If we are not able to offer you a position, you reject our job offer, or withdraw your application, we reserve the right to store the data submitted by you for up to 6 months from the termination of the application procedure (rejection or withdrawal of the application), on the basis of our justified interests (Art. 6, para. 1, lit. f GDPR). The data will then be erased and the physical application documents will be destroyed. The data is in particular stored in case it is required if a legal dispute arises. If it can be foreseen that these data shall be required following the expiry of the 6-month period (e.g. due to a threatened or related legal dispute), they will not be erased until the purpose for ongoing storage no longer applies.

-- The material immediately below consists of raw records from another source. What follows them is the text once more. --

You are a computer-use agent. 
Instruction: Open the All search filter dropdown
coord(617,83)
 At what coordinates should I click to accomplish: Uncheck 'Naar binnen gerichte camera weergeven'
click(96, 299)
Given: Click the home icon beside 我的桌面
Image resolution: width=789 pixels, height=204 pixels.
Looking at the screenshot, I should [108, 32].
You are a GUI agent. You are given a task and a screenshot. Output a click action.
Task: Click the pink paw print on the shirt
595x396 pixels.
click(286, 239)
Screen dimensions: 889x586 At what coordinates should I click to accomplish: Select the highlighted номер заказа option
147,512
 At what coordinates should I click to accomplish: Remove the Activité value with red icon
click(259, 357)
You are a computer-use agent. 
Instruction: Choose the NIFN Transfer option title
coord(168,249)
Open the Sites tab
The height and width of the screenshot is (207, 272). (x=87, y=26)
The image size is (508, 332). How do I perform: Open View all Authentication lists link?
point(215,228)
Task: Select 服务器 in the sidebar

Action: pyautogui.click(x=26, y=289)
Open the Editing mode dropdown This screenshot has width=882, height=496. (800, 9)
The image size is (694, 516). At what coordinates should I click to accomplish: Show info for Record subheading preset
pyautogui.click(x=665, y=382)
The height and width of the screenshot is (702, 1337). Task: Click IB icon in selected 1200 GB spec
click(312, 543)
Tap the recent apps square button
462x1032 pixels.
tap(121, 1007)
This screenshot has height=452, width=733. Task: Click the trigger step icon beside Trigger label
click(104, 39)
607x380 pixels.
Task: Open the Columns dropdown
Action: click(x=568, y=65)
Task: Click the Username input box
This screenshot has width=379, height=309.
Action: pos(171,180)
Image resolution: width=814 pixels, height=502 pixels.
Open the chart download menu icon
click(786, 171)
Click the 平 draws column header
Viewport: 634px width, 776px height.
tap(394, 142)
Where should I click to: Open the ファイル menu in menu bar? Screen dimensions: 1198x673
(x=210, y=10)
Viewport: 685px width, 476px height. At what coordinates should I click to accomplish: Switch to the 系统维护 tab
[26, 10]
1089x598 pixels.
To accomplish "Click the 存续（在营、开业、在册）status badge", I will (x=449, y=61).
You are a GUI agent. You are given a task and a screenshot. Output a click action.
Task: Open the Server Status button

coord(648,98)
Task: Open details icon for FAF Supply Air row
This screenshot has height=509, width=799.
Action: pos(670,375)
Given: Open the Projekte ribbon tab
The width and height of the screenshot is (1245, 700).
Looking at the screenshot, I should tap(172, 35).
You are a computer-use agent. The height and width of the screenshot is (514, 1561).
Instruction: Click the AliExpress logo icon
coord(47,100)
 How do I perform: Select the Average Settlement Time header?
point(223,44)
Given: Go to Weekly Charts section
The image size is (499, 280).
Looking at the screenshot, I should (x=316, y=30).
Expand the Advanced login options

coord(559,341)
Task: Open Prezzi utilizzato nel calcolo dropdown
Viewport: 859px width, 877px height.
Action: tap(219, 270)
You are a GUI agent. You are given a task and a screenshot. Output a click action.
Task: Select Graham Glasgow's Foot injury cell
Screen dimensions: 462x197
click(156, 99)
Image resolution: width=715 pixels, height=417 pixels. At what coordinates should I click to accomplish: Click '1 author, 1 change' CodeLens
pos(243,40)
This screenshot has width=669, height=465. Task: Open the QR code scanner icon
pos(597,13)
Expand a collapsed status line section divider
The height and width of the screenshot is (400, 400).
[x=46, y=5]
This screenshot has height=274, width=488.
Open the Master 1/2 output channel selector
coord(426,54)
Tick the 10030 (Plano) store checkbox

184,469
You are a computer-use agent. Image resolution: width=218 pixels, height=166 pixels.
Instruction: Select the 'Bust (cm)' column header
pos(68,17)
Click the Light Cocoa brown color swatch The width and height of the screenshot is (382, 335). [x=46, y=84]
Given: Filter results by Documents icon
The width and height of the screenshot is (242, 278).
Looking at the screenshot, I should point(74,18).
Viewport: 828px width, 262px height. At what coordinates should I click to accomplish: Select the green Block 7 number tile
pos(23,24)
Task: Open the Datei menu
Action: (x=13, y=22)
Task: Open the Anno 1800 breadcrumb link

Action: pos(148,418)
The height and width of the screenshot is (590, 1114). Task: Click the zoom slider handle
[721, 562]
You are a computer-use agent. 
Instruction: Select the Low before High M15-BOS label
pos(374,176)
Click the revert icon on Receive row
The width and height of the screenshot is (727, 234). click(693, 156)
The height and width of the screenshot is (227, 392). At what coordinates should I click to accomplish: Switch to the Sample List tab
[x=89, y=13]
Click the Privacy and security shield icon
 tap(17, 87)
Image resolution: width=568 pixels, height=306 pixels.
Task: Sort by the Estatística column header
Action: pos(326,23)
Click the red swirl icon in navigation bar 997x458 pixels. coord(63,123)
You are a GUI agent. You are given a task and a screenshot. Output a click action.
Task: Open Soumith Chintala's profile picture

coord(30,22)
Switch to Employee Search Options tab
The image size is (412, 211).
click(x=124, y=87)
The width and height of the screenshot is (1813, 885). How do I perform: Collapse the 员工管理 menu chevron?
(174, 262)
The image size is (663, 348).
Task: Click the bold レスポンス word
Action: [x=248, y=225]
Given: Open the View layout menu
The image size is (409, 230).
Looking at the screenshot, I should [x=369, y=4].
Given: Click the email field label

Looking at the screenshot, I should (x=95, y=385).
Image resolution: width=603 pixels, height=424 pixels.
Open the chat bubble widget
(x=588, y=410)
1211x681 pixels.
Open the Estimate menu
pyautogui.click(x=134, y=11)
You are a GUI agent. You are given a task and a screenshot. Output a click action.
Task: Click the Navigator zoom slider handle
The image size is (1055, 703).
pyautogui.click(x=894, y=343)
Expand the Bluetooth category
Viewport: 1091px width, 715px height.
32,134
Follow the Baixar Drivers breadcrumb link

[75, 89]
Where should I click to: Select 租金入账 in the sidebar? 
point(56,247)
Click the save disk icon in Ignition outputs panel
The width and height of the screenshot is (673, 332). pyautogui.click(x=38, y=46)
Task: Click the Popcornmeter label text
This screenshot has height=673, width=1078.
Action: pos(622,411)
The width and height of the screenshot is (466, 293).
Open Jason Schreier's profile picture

Data may also be stored for longer if you have granted your consent (Art. 6, para. 1, lit. a GDPR) or if erasure is not possible due to a longer statutory storage period.

Acceptance into our applicant pool

If we cannot make you a job offer, we may offer you the option of joining our applicant pool. If you join the pool, all documents and information associated with your application are transferred to the applicant pool in order to contact you if any suitable vacancies arise.

You join the applicant pool solely on the basis of your express consent (Art. 6, para. 1, lit. a GDPR). Issuing of consent is voluntary and is not connected in any way to the ongoing job application. The data subject can revoke their consent at any time. In this case, the data from the applicant pool are irrevocably erased, unless statutory storage periods apply.

The data from the applicant pool are irrevocably erased two years at the latest after you issue your consent.